> TASK DETAILS
Substitute "image" for "screenshot" in the stretch from the row containing "Check the Devolução operation type" through the last row, and give that stretch again with everything else unchanged.

---------- DATA ROWS

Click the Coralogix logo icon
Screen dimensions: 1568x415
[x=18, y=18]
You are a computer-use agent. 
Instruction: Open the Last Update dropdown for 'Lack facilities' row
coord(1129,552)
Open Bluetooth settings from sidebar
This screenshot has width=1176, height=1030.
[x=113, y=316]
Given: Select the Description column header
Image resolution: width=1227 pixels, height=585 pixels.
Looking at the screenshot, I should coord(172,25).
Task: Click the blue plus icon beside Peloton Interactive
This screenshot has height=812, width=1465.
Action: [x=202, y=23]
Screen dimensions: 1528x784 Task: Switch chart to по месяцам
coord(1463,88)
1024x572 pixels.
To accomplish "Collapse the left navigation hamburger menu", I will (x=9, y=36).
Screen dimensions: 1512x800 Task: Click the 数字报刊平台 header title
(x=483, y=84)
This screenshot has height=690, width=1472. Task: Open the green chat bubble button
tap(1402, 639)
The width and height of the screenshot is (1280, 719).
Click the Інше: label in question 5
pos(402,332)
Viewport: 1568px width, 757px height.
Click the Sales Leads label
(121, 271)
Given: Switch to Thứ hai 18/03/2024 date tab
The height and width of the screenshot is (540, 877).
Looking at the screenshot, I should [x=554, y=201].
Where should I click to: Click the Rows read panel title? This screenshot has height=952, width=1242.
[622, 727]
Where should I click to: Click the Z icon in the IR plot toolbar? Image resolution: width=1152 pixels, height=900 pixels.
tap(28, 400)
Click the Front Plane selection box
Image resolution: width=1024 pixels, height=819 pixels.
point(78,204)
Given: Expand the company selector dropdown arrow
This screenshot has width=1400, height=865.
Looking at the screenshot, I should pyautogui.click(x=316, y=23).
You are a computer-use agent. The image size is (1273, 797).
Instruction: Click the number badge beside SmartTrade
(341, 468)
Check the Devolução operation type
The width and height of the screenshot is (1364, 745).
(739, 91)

--------------------

> ANSWER TO THIS TASK
Check the Devolução operation type
The width and height of the image is (1364, 745).
(739, 91)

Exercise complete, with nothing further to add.